Related Article: Technical Product Ownership
What surprises me most when I work with teams, teach this topic, and present on it is the giant number of teams that do not have a product vision, or teams that create a product vision, but never use it. This bugs me! It ranks near the top of my “How to Work Hard, but Create Crap” list. Without a product vision that is aligned with the organization’s strategy and customer value, we are seriously compromising the money being spent. Is it really possible to have a prioritized backlog without a baseline vision and value proposition?
Product visions provide many benefits. You wouldn’t do a waterfall project without understanding the problem or opportunity or update systems in a large organization without a roadmap that aligns the technical and business strategies? Why would agile be any different?

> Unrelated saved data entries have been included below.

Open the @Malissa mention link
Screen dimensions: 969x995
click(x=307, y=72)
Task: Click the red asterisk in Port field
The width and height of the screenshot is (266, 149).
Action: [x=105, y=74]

When your team starts digging into the details of requirements and user stories, they need to see connections to the product vision. They need to understand how their work supports the purpose of the product, the goals of the organization and/or the needs of the end-user. This is true for projects, but it’s also true for enhancements and defect fixes too! Even a backlog of defects and enhancements to an existing internal system can benefit hugely from a product/solution vision.
Whether your team is building a new product or modifying and existing product, you need a product vision. If your team doesn’t have a product vision, here’s what happens:
- The team projects their own ideas and values into the solution.

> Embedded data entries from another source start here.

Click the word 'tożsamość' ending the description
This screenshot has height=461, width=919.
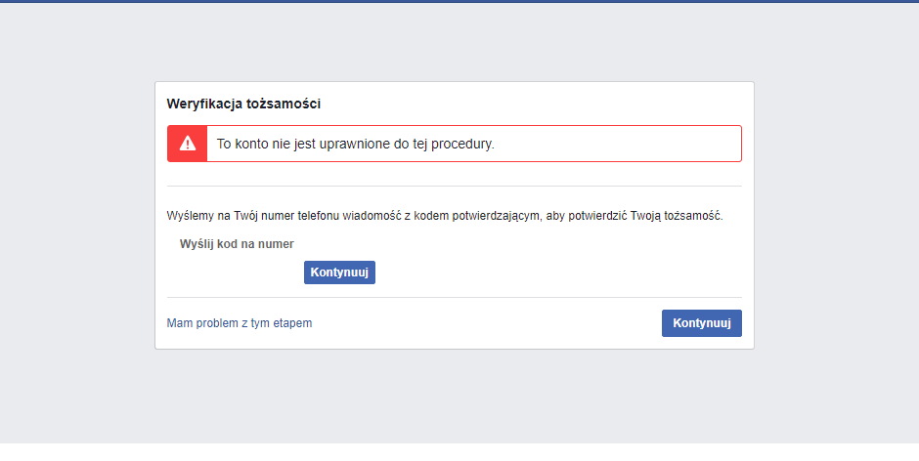pyautogui.click(x=692, y=216)

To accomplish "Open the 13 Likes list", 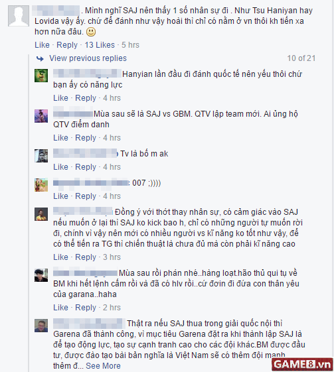I will 100,45.
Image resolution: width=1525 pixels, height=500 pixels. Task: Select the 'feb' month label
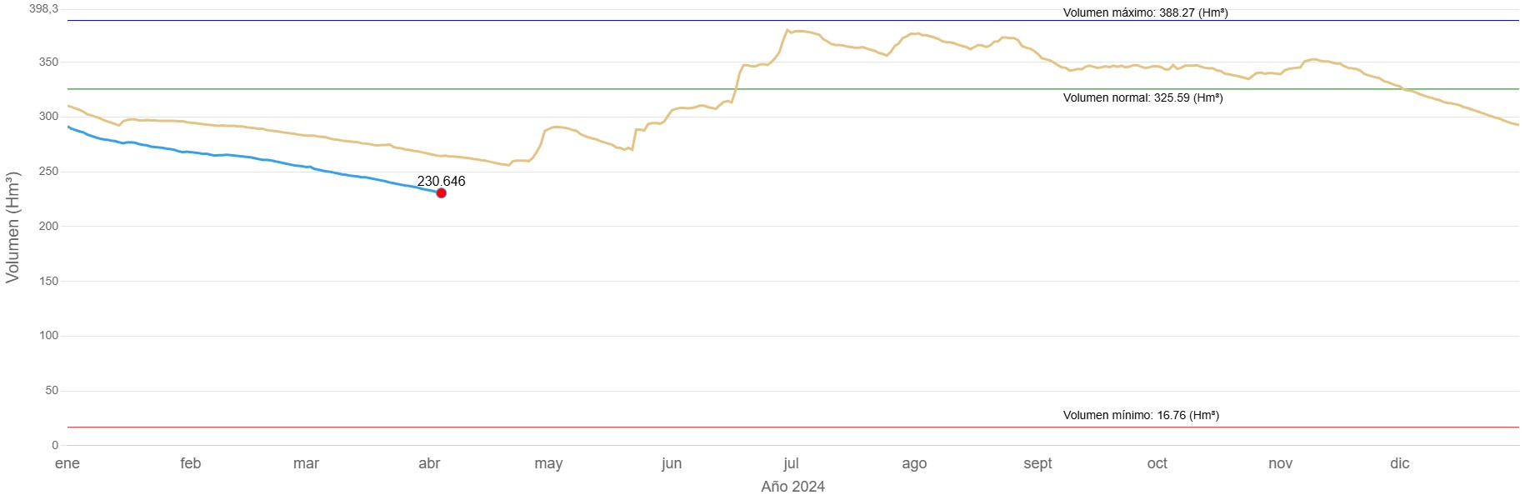[x=191, y=463]
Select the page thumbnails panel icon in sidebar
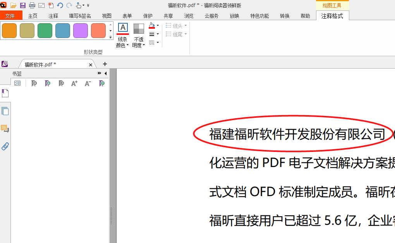 (5, 111)
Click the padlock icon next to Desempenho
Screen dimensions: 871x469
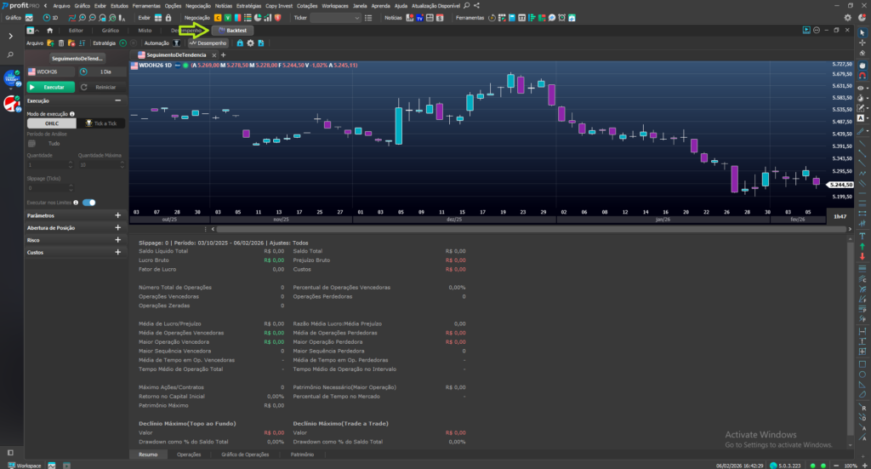pyautogui.click(x=240, y=43)
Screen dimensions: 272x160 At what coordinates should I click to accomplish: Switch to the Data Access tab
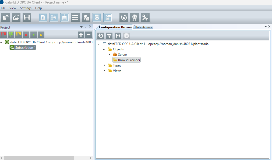tap(143, 27)
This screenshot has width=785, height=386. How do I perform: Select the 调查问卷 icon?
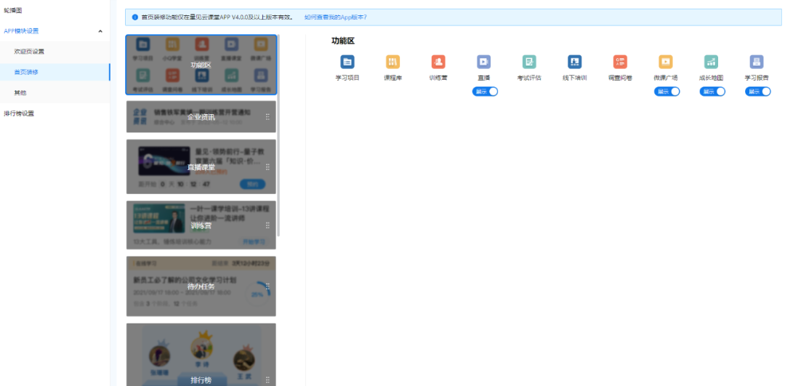(x=620, y=63)
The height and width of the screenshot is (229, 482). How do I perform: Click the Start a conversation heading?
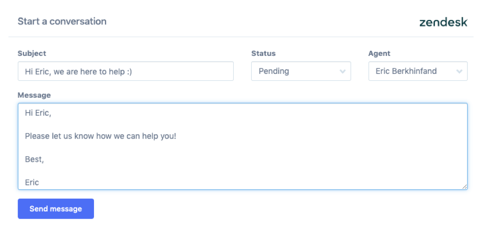(x=62, y=21)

- The team makes unconscious (sometimes conscious) assumptions and decisions about what the true business problem is.
- The team assumes the user group or requestor has thought through the proposed solution and its impacts, while the user group assumes the team is thinking through it all.

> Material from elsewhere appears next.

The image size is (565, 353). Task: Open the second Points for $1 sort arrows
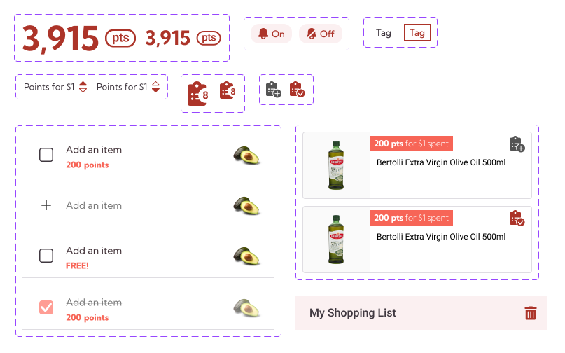tap(155, 87)
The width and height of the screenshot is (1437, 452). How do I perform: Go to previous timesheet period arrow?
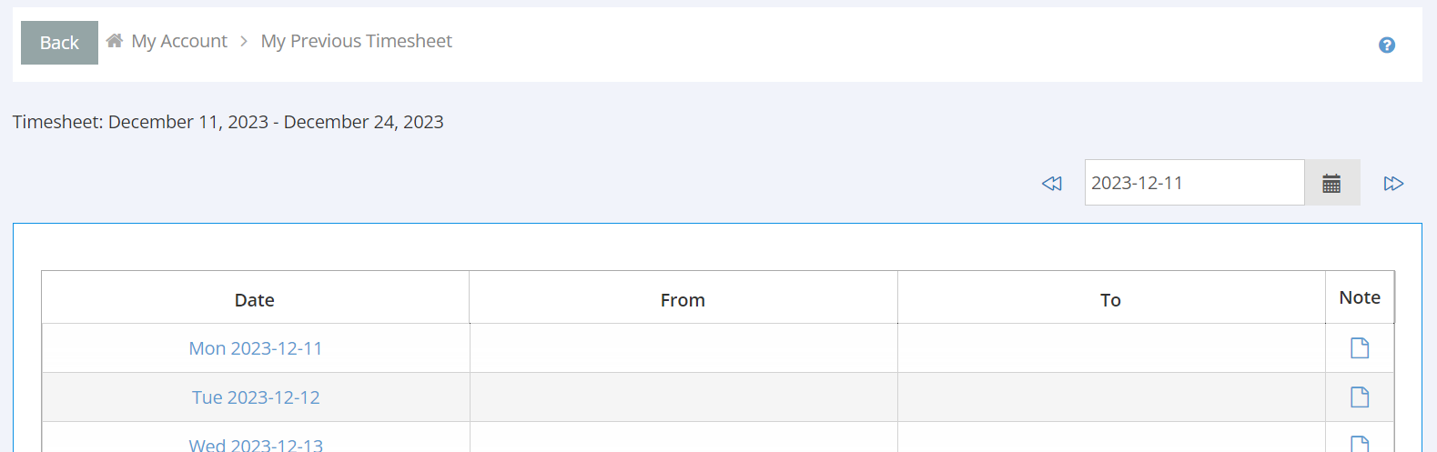[1052, 183]
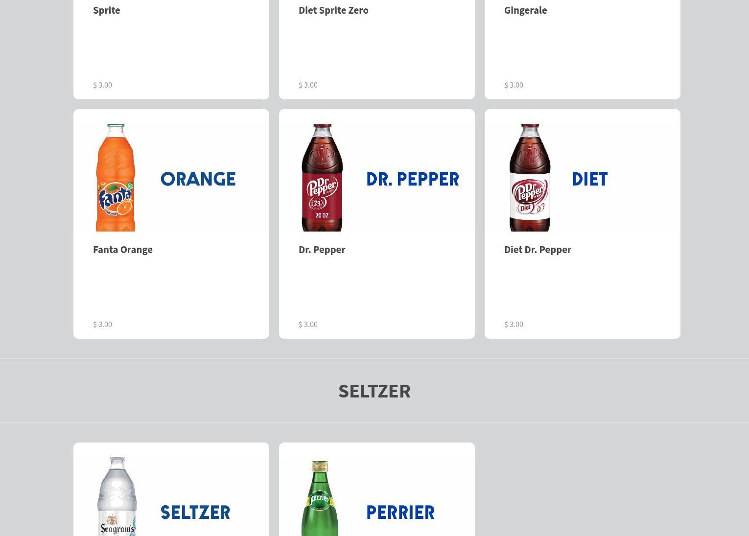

- Ultimately the team creates fixes, enhancements, and solutions that do not meet the needs of the customer and require rework.
You are probably reading this and thinking, “Yes Angela I agree, but my leadership team is not providing this vision information! They only want the solution done yesterday!”
Most leaders I talk to about this scenario tell me that they want their teams to question vision and value, and would rather postpone the date then spend money on something that does not align. Leaders are assuming that if teams don’t ask, then they already understand the vision and strategy. That’s why they get so disappointed when the solution does not deliver the intended value.
Here are some tips to help BAs and Product Owners advocate for the importance of the product vision:
- Highlight lessons learned. If past solutions moved forward without aligning to strategic intent and value, remind your leaders about mistakes, reworks, and defects. Connect with their pain in this, and then explain how you and the team will fix it.
- Create a draft. Create a product vision, write a problem statement, or use a tool like a vision board, product canvas, or business model canvas to confirm your understanding of the context of the product, solution or fix. Discuss how the proposed solution impacts the various areas of the organization.
- Discuss the extremes. Generate dialog or create simple models that help the team think about what an over- or under-engineered solution would look like.
- Prototype. Build a prototype of the design or in-progress solution to get feedback.
Vision discussions throughout the solution lifecycle lead to better requirements, less rework and defects, high-value solutions, and happy end users.
The shared vision/purpose promotes a high-quality decision-making process. We want to avoid making assumptions and decisions for the business owners, and put the right information in front of them to make or delay decisions. Collaborative discussions between the team and the stakeholders, eliminate the blame game. Leaders get what they need to evaluate time/value trade-offs.